México, con los mejores especialistas para morir con dignidad, sólo falta legislar, aseguran en foro

La Ciudad de México lidera las peticiones de tener una muerte digna; 60 por ciento de los casos son mujeres

«La muerte digna es ese final de la vida hasta el momento de morir con el menor sufrimiento», así de sencillo lo explicó la doctora María Asunción Álvarez del Río, presidenta de la Federación Mundial de las Sociedades por el Derecho a Morir con Dignidad, tema que se debatió este miércoles en la Cámara de Diputados ante una legislación que pone a México muy lejos de la vanguardia en la que han avanzado tan sólo siete países del mundo.

Álvarez del Río es una de las mejores especialistas sobre el tema, y puso sobre la mesa del debate que los médicos se deben asegurar que las personas están haciendo un pedido libre: que están bajo un contexto de sufrimiento incurable: médicamente hablando ya no hay nada que hacer, expuso la experta que acudió al Foro «Muerte Digna y Sin Dolor, organizado por Movimiento Ciudadano con Salomón Chertorivski, secretario de la Comisión de Salud, al frente de una iniciativa impulsada por Jorge Álvarez Máynez, coordinador de la bancada emecista.

«En Holanda, Bélgica, Suiza, Colombia, España tienen criterios amplios, basta con que demuestren que tengan un sufrimiento intolerable. Se incluye a pacientes siquiátricos. En otros países no tienen criterios tan amplios, como Estados Unidos. Ahí se ponen candados de temporalidad’, ejemplificó la especialista, una de las mejores con las que cuenta México, señaló Álvarez Máynez.

María Asunción Álvarez advierte también que para avanzar en la legislación no se puede permitir que la Iglesia tenga injerencia en políticas públicas que benefician al país.

«Hay que enfatizar: la opción de tener ayuda para morir significa la liberación para las personas que lo piden. Es muy importante que la sociedad entienda de qué se trata. Es contar con una salida si se necesita. Es una salida de emergencia, que si llega a necesitar y no hay, es un gran problema. Daremos un gran avance si podemos respaldar este derecho humano: que nuestra muerte sea lo mejor posible», expuso con vehemencia la doctora.

Salomón Chertorivski, exsecretario de Salud del gobierno federal hace dos sexenios, alertó que México está envejeciendo como población. «Poco más del 60 % de la población tiene 60 años o más.

«Al mismo tiempo, estamos viviendo una transición de padecimiento que afectan a las y los mexicanos. Por ejemplo, 1 de cada 3 mujeres tendrá cáncer», expuso el legislador en el foro Muerte Digna. Sin embargo, lamenta que la idea que se tiene sobre el derecho a morir con dignidad ha dominado el debate bioético.

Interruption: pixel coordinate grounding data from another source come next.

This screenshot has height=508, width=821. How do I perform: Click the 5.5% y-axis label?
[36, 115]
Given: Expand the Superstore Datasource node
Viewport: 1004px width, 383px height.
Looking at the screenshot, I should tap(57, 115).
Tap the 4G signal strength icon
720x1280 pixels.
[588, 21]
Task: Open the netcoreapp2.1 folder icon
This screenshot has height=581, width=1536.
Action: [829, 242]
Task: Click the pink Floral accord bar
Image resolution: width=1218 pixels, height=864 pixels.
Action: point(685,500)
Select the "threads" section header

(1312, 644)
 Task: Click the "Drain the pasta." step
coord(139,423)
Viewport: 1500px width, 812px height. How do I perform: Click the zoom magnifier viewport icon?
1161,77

En el contexto internacional, sólo siete países tienen leyes que permiten la eutanasia, algunos la muerte asistida.

«Es una discusión a la cual no deberíamos de renunciar, sino lo contrario, anticiparnos, escuchando las voces y argumentaciones para poder, como legisladores, generar las mejores condiciones para que nuestra legislación permite el ejercicio de muerte digna y sin dolor».

En México, las entidades que cuentan con esta regulación en torno a la voluntad anticipada son: Ciudad de México, Coahuila, Aguascalientes, San Luis Potosí, Michoacán, Hidalgo,

Guanajuato, Guerrero, Nayarit, Estado de México, Colima, Oaxaca, Yucatán y Tlaxcala.

«Es importante aclarar que la voluntad anticipada regula la ortotanasia; es decir, la actuación correcta ante la muerte por parte de quienes atienden al que sufre una enfermedad incurable o en fase terminal. Es decir, la ortotanasia no prolonga ni acorta la vida, respeta

el momento natural de la muerte y favorece la atención y los cuidados paliativos al final de la vida, es decir, ofrecer acompañamiento al paciente sin intervención médica durante esta última etapa», se advierte en la iniciativa que Movimiento Ciudadano presentará ante el pleno de la Cámara de Diputados.

Como dato revelador se expuso que en la Ciudad de México las mujeres, las personas que viven solas y las personas mayores son los más interesados en tener una muerte digna si padecen alguna enfermedad terminal.

El 60% de las solicitudes de voluntad anticipada son firmadas por personas que tienen de 61 a 80 años, y el 64% de las personas que otorgan su voluntad anticipada son mujeres, de acuerdo con los datos que se tienen hasta 2018.